### [Reading passage]
•••••

Wednesday, September 18, 2013

Covert Racism is Unjust

There is neither Jew nor Gentile, neither slave nor free, nor is there male and female, for you are all one in Christ Jesus. Galatians 3:28

To everyone who so desperately wants to believe we live in a world of meritocracy and that racism is a construct made up in the minds of minorities who are trying to make a mountain out of a molehill, I want to tell you a little story.

I'm a foreign woman, born in Haiti. Race relations, in our country,  is also a complicated issue. However winning our independence in 1803 has helped alleviate some of the pain of the past; it has been a great source of pride for Haitians and in some sense, it has unified all of us; neg marrons (brown negros), mulatoes and whites. In America not so much. The history of the blacks is plagued not only by the brutality of the slave ships but being kept as slaves for hundreds of years and stripping them of all sense of dignity with no way out.  Unlike the slaves in Haiti, the slaves in America never "won" their independence. Every attempt was met by roadblocks by the very people who swore to equal rights and the pursuit of happiness; instead of self-pride they were taught to self-hate. Expectations were set very low. In my line of work, I've learned when you expect very little of people they usually meet those expectations.

•••••

### [Dataset excerpt]

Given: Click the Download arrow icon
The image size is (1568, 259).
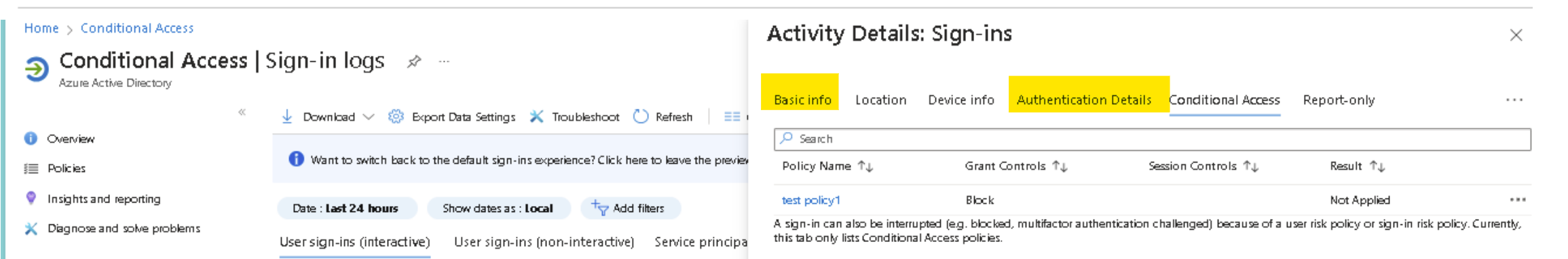Looking at the screenshot, I should 287,116.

•••••

### [What is asked]
[a] In the blog post on covert racism, list every group of people named in the Galatians verse quoted at the top.
[b] Continue the blog post on covert racism, picking up after its final sentence.

### [Exercise responses]
[a] Jew, Gentile, slave, free, male, female

[b]
Like many of you, I didn't get it. As a foreigner, I couldn't understand why a group of people could not just put their minds to accomplish great things like the whites. I mean, for God's sake, it was a free education, equal opportunity and equal rights, right?? In my country the biggest hurdle to receiving an education and advancing in life is the lack of finances and resources but here in America, everyone is loaded with money. Right?? That's how a foreigner looking from the outside thinks about race issues in America and I suspect many of you looking from the outside think about it in the same manner. Racism in America?? No such thing, it's a lack of effort that’s keeping minorities oppressed and chained in ghettos.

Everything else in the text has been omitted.